There is a difference between pleasing people and loving them. I am slowly learning the joys of "tough love," loving someone enough to say something that might make them dislike you.

There are a few people who have done this for me. Once, a friend risked breaking a rule in order to get a message across to me--a message I very much needed to hear. Another time, one of my siblings got painfully honest with me, and told me that even though I was in denial, I needed help. When they first said it, I cried, angry at them for judging me. But it wasn't judgment--it was honesty. It was loving me enough to risk the ease of our relationship for my sake.

Rich Mullins sings, "This life has shown me how we're mended and torn; how it's okay to be lonely as long as you're free."

It's okay to be lonely.

That simple line struck me as profound when I first heard it, because loneliness is always something that has been distinctly not okay in my mind.
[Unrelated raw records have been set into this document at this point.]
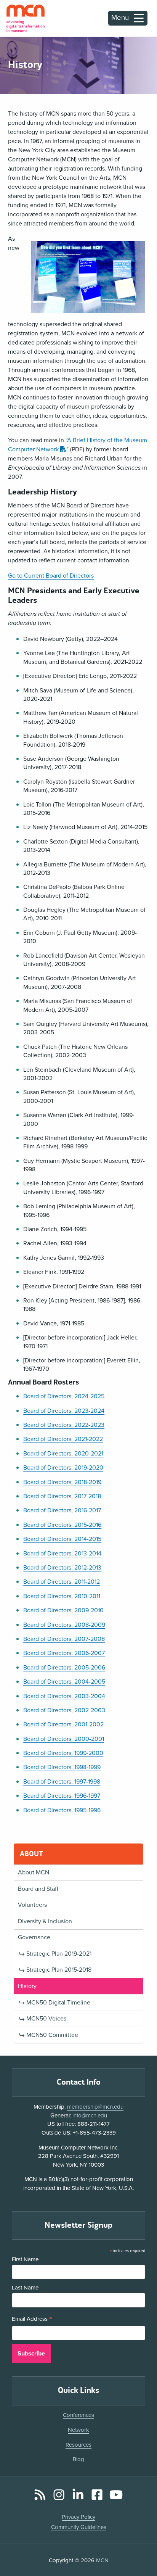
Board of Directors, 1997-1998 (61, 1781)
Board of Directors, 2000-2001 (63, 1739)
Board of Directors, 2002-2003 (64, 1710)
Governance (34, 1937)
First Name (25, 2259)
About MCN (33, 1872)
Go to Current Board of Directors (51, 576)
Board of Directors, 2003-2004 (64, 1696)
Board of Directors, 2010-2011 (61, 1596)
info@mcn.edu (89, 2115)
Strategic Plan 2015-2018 (58, 1970)
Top (140, 2549)
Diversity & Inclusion (45, 1921)
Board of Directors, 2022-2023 (63, 1425)
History (27, 1986)
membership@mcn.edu (95, 2106)
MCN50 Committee (52, 2035)
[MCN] (25, 18)
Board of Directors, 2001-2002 (63, 1724)
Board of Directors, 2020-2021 (63, 1453)
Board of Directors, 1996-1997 (61, 1796)
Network (78, 2429)
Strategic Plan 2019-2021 (58, 1954)
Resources (78, 2444)
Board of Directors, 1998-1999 (62, 1767)
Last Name (25, 2287)
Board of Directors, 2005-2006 (64, 1667)
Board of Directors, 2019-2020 (63, 1468)
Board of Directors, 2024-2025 (63, 1396)
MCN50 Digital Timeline (58, 2002)
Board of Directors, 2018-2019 (62, 1482)
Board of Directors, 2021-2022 (63, 1439)
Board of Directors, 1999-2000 (63, 1753)
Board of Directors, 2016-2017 (62, 1510)
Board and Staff (38, 1889)
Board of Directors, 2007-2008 (64, 1639)
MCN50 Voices (46, 2018)
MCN (102, 2560)
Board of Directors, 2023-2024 (63, 1411)
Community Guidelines (78, 2527)
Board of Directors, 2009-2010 (63, 1610)
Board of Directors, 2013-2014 (62, 1553)
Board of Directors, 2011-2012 (61, 1582)
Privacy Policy (78, 2516)
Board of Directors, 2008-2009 (64, 1625)
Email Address (32, 2320)
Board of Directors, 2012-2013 (62, 1567)
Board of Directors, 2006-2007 (64, 1653)
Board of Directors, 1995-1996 (62, 1810)
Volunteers (32, 1905)
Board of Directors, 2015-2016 (62, 1525)
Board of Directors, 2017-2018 (62, 1496)
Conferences (78, 2415)
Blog (78, 2459)
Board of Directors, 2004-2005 (64, 1682)
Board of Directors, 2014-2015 (62, 1539)
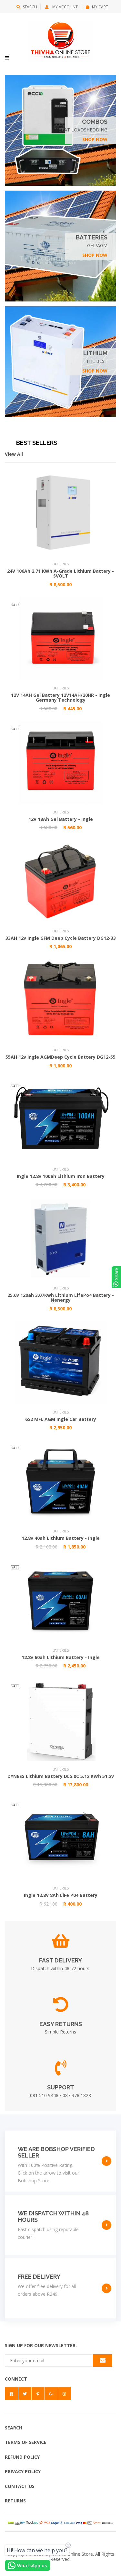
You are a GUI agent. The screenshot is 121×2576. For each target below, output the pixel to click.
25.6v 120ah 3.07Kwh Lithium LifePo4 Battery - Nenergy (60, 1297)
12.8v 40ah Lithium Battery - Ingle (61, 1538)
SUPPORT (60, 2087)
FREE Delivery (39, 2276)
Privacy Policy (23, 2471)
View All (14, 454)
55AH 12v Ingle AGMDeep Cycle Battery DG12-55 (60, 1057)
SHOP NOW (94, 139)
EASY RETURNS (60, 2024)
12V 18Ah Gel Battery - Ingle (60, 819)
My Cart (100, 7)
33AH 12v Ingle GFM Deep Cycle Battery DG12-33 (60, 938)
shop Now (94, 255)
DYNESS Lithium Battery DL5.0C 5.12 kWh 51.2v (60, 1776)
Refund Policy (22, 2457)
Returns (15, 2501)
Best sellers (36, 442)
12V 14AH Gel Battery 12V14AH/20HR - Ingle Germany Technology (60, 697)
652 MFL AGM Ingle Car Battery (60, 1419)
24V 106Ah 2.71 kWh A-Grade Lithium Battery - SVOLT (60, 573)
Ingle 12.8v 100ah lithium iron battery (61, 1176)
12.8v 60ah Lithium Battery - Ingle (61, 1657)
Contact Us (20, 2486)
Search (30, 7)
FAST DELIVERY (60, 1960)
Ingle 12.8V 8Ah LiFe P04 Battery (60, 1895)
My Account (64, 7)
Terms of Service (25, 2442)
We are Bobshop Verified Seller (56, 2152)
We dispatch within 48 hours (53, 2216)
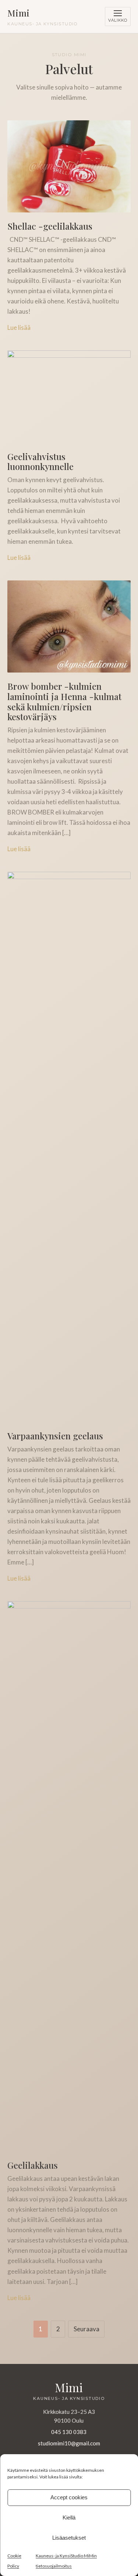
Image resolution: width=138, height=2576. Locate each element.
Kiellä (69, 2517)
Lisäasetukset (69, 2538)
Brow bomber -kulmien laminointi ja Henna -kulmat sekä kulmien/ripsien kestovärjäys (64, 701)
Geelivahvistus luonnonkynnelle (40, 462)
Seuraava (86, 2329)
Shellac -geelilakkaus (49, 226)
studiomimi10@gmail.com (69, 2443)
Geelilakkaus (32, 2165)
Loneliness hurts. How is something that hurts so bad okay?

The answer is "as long as you're free." Being honest may not win friends, but it is certainly very freeing. Loving people intensely--enough to go against their hard edges, even though it hurts--is freeing. When we like ourselves for who we are (and that is not an easy thing to do), it makes us more open to like others for who they are. Accepting our own flaws is one huge step to being gentle and patient with the flaws of others. As way of an illustration: how many of you have been around a person who becomes irritated at someone else for a fault that they also exhibit? Hypocrisy runs deep in our irritation. I have frequently caught myself thinking, "I wish so-and-so would be less this," only to realize seconds later how often I exhibit that fault.

To be free and to love go hand in hand. They don't work without each other. If we are not free in who we are--at core, at soul--then we know very little of what it means to love at core, and at soul. If we do not love, then that aspect of our personality will be bound.


To those of you who feel fairly secure, who do not crave the affirmation of others daily, please share any practical advice you may have with me. I need ways of mastering the needy beast of a thing that constantly craves more. I am new to this, and only very slowly learning what it means to love people rather than to please them.


  1. "Accepting our own flaws is one huge step to being gentle and patient with the flaws of others."

    Just have to say that I appreciate this sentence. It is a truth that God has slowly been showing me, that I suspect will take a lifetime to live out.

    Also, your descriptions of the backwards ways we are people-pleasers hit exceedingly close to home...

  2. I love how you pulled What's eating Gilbert Grape and CS Lewis into the same article!

    This is a very important difference to recognize, and something I struggle with as well. People-pleaser is pretty much the same thing as Codependency--and it gets people in trouble!

    Thanks for writing this post, Joy.